[HN Gopher] ThunderKittens: Simple, fast, and adorable AI kernels
       ___________________________________________________________________
        
       ThunderKittens: Simple, fast, and adorable AI kernels
        
       Author : lnyan
       Score  : 65 points
       Date   : 2024-10-30 14:48 UTC (8 hours ago)
        
 (HTM) web link (hazyresearch.stanford.edu)

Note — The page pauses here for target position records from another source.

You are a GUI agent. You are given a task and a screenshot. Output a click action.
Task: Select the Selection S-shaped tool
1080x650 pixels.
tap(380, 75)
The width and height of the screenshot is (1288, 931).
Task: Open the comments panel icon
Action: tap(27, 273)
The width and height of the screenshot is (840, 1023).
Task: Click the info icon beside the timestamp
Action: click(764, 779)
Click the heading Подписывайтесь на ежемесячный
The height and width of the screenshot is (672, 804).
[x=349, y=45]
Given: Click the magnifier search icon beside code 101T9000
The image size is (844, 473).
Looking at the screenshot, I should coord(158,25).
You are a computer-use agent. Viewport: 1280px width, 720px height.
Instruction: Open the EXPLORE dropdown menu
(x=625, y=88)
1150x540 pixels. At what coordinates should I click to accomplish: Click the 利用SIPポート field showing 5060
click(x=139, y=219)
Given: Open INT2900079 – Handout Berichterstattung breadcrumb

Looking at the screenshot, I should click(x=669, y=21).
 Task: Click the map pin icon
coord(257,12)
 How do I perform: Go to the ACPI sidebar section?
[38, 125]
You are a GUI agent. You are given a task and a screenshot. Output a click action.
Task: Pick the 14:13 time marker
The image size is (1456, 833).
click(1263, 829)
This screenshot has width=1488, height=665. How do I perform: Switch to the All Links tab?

 (TXT) w3m dump (hazyresearch.stanford.edu)
        
       | mynameismon wrote:
       | How easy is it to run on older GPUs (think 1080Tis)? The reason I
       | ask this is because torch.compile refuses to support that, and
       | that alone makes things much slower.
        
         | almostgotcaught wrote:
         | > torch.compile
         | 
         | torch.compile is a pt2.0 feature and has nothing to do with
         | handwritten cuda kernels
         | 
         | > How easy is it to run on older GPUs
         | 
         | this is a torch cpp extension
         | 
         | https://github.com/HazyResearch/ThunderKittens/blob/8daffc9c...
         | 
         | so you're going to have the same exact issue (whatever issue
         | you're having)
        
         | danielhanchen wrote:
         | The other issue is Pascal cards don't have tensor cores, so
         | there much slower than those with them. You could try Unsloth
         | for 2x faster llama fine-tuning - someone made P40s and P100s
         | work. Although I would suggest upgrading to at least RTX 20x
         | series.
        
       | danielhanchen wrote:
       | This is super cool! Especially matrix mult getting similar or
       | better perf than cuBLAS! If anyone is interested on other kernels
       | like swiglu, geglu, RMS layernorm, I coded some at
       | https://github.com/unslothai/unsloth/tree/main/unsloth/kerne...
        
       | pama wrote:
       | I dont want to use the Platform Formerly Known as Twitter, but
       | does anyone have a way to get the link to their livestream
       | tomorrow?
        
         | convexstrictly wrote:
         | Simran Arora: "Join us for a _livestream this Thursday,
         | Halloween /Diwali_, and join our channel on the _GPU Mode
         | Discord server_ to hang out with us /get involved:"
         | 
         | https://discord.com/login?redirect_to=%2Fchannels%2F11894982...
        
       | convexstrictly wrote:
       | CUDA + ThunderKittens 4.5 hour tutorial
       | 
       | https://www.youtube.com/watch?v=xcpEl0cGCC4
        
       | Archit3ch wrote:
       | I hate to be that guy, but Metal support?
        
       ___________________________________________________________________
       (page generated 2024-10-30 23:01 UTC)